第二話「呑川ラプソディー」は、昔の学友仲間と蒲田で久しぶりに会うことになったマチ子だが、なかなか芽の出ない俳優生活を素直には語れず見栄を張る
結婚と仕事という世代のテーマを抱えながらそれぞれがそれぞれの道を語るが、結婚を控えた友人が、みんなで行った風呂屋でばったり婚約者の浮気現場に遭遇し、そこから五人の女たちの抱える本音があふれ出し、収拾がつかなくなる。
舞台演劇のようなバタ臭さもあるが、女性たちの強い焦りと不安が映し出されている。

 

第三話「行き止まりの人々」では、再びオーディションに通うマチ子の日常が舞台となり、セクハラまがいのオーディション内容に憤慨し、一緒にオーディションを受けた女優黒川とともに爆発してしまう。
映画界にはびこるセクハラ体質を女優の視点から暴き、演者の熱演がリアリティを高めている。

第四話「シーラカンスはどこへゆく」は、それまでの流れとは直接関係ない設定で進むスラップスティックストーリーで、モノクロの映像で素人演者を相手にロケを進める監督の姿をコミカルに映している。
全く関係のないストーリーかと思いきや、最後にこの撮影に出ている子役のリコが、姉のマチ子に宛てた応援メッセージのモノローグとなっていた。

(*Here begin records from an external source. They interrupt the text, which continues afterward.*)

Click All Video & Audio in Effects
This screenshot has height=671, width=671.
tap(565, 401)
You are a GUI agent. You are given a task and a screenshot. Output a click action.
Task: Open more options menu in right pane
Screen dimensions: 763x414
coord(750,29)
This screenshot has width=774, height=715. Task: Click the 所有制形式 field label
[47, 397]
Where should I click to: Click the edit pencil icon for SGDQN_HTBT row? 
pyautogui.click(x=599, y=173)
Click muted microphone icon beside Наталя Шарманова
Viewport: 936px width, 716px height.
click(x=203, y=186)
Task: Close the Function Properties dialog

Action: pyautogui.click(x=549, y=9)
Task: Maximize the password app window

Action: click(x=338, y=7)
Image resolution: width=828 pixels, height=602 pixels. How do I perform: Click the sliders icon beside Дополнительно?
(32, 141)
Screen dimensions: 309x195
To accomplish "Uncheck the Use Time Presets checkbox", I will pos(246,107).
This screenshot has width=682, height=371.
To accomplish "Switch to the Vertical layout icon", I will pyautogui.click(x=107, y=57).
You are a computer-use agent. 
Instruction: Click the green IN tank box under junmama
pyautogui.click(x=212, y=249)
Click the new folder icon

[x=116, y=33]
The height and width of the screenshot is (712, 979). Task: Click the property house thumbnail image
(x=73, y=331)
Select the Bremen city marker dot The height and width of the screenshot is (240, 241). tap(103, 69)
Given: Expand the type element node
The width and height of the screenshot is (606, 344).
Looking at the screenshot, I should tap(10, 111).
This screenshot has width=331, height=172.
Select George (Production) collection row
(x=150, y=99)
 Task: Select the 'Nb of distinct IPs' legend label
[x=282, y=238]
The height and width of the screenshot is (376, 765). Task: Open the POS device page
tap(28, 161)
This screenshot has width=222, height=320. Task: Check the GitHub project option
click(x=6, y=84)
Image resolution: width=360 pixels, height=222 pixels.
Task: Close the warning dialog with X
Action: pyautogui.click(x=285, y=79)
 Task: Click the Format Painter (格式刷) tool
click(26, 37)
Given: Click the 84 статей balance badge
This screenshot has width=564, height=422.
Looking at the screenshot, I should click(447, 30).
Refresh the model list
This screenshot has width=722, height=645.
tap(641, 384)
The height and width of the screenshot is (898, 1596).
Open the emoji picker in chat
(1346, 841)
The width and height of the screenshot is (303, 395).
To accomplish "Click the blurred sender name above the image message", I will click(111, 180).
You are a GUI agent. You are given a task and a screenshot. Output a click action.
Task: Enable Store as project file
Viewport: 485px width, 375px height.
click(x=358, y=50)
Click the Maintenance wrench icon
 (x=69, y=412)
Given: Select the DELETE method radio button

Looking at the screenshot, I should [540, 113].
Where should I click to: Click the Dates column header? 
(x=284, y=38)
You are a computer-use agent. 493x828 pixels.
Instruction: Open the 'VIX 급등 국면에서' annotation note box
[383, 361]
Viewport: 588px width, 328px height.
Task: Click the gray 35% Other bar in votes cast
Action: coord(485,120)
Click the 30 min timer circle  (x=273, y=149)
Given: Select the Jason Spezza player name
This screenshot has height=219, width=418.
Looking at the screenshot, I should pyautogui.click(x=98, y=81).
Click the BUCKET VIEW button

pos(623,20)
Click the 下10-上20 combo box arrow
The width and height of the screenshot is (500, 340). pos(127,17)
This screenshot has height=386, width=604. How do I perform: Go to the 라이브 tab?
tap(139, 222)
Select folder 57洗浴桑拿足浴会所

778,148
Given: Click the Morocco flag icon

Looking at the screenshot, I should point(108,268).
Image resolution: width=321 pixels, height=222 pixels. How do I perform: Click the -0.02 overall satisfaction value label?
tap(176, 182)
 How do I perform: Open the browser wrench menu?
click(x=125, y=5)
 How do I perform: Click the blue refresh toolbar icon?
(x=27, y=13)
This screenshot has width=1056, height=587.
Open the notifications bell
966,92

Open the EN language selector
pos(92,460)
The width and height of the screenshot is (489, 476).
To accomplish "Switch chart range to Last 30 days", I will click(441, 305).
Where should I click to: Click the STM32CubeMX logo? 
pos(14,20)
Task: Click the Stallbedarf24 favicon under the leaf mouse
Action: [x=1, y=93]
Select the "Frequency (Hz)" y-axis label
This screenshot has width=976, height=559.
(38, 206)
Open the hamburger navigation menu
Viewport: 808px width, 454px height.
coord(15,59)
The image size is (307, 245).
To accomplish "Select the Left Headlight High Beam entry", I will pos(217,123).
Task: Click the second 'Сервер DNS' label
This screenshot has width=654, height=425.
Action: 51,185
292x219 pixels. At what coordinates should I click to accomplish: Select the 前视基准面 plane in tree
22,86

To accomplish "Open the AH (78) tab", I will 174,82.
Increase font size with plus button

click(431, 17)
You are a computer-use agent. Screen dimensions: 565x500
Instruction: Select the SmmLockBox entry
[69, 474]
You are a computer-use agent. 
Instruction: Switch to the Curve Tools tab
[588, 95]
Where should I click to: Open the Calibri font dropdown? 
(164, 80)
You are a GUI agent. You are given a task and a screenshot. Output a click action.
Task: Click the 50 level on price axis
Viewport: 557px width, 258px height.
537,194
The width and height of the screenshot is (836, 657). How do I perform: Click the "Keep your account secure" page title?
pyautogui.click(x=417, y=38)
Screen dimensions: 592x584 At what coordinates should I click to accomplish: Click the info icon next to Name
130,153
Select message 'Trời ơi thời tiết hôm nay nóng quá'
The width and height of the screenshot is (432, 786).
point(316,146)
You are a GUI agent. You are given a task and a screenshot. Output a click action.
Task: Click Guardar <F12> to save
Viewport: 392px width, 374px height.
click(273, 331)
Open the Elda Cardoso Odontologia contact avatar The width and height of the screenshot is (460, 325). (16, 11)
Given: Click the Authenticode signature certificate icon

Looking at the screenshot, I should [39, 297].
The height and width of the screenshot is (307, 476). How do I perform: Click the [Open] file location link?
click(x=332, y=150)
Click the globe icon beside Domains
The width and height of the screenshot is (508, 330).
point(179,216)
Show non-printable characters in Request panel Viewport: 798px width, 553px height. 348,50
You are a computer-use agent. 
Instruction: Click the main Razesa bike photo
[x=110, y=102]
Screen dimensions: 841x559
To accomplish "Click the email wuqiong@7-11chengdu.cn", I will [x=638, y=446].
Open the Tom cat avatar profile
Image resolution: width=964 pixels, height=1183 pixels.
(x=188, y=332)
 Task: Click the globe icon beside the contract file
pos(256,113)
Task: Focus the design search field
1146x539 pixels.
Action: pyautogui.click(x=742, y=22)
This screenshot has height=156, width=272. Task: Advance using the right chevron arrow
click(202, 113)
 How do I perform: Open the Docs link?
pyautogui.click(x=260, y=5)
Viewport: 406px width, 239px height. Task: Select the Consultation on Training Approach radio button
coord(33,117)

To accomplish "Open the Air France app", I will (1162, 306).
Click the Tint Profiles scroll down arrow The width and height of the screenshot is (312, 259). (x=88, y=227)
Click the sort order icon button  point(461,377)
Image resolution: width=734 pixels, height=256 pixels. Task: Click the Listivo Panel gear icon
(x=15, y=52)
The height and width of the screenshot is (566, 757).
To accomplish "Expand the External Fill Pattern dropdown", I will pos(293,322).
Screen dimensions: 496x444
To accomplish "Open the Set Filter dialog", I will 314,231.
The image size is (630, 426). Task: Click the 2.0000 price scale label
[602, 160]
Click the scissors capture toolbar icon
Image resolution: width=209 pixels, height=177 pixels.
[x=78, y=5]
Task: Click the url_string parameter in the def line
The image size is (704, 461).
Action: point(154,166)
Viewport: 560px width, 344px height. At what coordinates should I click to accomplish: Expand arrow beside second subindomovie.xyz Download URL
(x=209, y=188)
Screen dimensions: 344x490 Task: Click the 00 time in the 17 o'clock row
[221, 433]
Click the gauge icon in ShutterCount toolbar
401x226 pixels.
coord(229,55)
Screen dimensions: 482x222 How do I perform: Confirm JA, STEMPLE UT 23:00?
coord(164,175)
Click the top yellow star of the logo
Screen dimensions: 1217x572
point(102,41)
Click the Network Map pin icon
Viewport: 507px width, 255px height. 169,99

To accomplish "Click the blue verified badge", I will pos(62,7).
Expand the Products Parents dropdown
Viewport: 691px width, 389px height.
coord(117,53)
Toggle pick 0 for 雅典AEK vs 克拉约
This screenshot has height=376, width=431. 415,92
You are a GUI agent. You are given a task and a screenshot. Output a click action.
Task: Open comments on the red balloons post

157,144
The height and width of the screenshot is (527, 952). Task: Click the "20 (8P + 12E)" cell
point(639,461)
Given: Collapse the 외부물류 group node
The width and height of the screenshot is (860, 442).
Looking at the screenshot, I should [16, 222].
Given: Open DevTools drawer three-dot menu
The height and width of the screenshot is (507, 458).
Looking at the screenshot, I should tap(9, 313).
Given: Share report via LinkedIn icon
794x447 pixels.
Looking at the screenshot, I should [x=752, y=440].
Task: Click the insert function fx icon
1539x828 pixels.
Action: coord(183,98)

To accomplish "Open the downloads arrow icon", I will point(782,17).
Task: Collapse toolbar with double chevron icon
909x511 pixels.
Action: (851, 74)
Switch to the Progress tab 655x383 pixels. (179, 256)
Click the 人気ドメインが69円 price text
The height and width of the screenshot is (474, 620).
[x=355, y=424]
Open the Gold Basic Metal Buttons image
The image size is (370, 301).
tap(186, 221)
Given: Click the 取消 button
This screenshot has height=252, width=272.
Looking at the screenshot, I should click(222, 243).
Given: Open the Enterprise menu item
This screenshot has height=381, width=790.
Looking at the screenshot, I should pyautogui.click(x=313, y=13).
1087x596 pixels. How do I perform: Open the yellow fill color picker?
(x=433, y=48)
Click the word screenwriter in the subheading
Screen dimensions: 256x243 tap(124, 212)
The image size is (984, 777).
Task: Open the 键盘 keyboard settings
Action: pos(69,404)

全編をそれぞればらばらの表現方法とテーマ設定だが、主演の松林うららが全編の企画とプロデュースに関わっており、ある意味現代女性の成長譚としてとらえることもできる。

蒲田行進曲に引っ掛けたこのタイトルのことを考えると、映画に魅了され、映画の世界で生きてゆくことを夢見つづける、若手の俳優や映画製作関係者にとつては、これが新たなプレリュード(前奏曲)となり、よりよい映画が作り続けられていくことを願ってはやまない。